(Source records)
§ §
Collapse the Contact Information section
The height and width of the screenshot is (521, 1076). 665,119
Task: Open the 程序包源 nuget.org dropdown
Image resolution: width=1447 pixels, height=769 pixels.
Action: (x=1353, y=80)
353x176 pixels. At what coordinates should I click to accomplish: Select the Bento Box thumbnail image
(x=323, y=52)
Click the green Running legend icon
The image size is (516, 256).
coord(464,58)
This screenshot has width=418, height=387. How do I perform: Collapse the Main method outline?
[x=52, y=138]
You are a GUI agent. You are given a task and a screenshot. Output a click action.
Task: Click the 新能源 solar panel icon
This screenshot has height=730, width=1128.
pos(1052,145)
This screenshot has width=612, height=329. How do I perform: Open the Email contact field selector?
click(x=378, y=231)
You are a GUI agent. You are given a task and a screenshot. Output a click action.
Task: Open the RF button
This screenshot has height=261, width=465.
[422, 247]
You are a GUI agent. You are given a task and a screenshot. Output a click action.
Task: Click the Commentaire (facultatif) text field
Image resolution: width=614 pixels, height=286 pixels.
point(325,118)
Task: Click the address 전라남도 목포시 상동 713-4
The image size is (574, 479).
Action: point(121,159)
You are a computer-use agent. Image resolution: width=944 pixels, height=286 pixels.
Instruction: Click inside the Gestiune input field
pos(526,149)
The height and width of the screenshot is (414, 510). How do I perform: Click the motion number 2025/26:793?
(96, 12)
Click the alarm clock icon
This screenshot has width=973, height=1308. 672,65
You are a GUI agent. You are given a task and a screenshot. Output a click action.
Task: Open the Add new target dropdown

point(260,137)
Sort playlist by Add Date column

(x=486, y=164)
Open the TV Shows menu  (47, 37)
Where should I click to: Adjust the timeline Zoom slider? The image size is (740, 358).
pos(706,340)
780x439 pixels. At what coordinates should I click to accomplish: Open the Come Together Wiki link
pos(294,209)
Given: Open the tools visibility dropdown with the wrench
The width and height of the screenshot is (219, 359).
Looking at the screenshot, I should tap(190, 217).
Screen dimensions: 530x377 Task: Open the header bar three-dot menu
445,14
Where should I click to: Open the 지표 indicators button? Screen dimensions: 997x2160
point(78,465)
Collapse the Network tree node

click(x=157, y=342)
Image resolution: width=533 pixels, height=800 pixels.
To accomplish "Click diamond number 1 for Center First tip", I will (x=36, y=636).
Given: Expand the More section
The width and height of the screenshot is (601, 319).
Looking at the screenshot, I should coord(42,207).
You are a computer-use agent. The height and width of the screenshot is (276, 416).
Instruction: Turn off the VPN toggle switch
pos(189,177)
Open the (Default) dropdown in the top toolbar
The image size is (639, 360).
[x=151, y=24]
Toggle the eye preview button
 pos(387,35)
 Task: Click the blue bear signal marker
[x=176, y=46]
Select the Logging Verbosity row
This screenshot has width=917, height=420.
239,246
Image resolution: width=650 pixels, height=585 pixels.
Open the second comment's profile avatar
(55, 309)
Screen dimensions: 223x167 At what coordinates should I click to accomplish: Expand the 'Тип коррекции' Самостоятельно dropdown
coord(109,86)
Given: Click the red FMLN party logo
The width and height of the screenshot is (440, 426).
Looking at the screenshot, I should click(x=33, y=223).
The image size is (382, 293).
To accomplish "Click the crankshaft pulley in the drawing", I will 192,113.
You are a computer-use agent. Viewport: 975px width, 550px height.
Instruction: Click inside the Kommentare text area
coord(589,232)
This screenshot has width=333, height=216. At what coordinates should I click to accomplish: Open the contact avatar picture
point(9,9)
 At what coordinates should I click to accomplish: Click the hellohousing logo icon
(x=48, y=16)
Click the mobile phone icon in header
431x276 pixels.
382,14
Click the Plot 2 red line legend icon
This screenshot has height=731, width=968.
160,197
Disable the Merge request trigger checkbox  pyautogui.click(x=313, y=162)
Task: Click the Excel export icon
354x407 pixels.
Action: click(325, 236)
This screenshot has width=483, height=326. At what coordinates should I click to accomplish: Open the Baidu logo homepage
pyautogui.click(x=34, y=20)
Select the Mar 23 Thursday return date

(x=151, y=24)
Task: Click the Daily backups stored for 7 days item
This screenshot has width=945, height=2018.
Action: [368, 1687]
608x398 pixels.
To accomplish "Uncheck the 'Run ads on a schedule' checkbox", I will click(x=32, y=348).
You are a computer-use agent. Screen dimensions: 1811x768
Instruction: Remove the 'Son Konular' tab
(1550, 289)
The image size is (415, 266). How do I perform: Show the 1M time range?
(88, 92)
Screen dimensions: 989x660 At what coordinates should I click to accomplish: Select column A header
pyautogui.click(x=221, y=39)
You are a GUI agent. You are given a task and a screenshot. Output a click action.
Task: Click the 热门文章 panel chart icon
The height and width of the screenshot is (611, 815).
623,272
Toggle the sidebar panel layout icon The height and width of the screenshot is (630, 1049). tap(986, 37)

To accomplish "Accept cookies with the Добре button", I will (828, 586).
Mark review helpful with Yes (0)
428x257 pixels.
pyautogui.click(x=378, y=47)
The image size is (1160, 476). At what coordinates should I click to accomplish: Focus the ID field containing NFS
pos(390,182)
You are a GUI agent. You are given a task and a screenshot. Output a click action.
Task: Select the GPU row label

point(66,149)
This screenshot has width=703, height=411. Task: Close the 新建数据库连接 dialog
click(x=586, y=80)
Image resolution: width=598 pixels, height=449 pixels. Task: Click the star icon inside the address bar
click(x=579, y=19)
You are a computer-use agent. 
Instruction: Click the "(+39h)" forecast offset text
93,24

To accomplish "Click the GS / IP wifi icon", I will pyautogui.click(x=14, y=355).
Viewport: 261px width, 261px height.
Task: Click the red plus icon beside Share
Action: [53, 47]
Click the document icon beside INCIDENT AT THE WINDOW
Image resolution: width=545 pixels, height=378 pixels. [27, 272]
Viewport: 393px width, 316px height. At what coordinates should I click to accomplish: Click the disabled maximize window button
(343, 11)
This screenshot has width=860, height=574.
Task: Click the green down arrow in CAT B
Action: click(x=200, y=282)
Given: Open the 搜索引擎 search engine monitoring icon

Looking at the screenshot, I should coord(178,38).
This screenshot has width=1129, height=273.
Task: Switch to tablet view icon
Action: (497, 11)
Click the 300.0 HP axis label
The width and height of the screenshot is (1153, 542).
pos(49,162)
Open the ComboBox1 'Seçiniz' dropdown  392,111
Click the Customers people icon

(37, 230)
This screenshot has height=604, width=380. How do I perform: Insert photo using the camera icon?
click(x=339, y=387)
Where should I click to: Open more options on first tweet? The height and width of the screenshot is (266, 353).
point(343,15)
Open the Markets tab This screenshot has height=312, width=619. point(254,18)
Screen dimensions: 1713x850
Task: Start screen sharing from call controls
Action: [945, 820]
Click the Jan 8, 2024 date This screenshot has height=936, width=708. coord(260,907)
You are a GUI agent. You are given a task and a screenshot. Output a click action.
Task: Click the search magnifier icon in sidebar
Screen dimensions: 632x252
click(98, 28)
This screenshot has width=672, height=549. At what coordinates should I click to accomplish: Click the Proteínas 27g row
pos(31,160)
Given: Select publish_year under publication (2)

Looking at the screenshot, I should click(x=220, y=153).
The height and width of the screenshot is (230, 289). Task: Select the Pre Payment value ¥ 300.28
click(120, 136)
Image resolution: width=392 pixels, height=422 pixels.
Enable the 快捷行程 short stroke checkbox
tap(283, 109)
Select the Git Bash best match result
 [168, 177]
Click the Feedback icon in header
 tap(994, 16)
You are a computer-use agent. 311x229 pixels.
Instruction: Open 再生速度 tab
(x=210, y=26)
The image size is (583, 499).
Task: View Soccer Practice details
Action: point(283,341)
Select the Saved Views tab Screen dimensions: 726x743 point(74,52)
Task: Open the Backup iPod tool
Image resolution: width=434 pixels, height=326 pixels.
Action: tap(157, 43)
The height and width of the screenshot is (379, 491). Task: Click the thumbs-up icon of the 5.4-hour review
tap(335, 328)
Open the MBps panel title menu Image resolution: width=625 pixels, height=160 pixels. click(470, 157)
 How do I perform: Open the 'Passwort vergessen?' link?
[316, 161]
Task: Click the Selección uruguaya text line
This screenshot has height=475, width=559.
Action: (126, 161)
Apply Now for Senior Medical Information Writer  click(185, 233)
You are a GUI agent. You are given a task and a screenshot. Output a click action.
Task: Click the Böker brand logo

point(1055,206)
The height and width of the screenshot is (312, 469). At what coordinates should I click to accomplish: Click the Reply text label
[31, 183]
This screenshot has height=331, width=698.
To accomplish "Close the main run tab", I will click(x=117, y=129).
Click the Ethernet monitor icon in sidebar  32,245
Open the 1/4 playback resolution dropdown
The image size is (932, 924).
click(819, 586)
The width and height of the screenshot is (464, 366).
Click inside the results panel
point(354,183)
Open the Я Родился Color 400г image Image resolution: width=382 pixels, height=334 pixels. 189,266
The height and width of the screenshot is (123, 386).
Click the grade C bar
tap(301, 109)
§ §
▶ [What the task requires]: Which lines in the data above hold the word "with"? Return each of them.

▶ [Answer to this exercise]:
Given: Open the tools visibility dropdown with the wrench
To accomplish "Accept cookies with the Добре button", I will (828, 586).
Mark review helpful with Yes (0)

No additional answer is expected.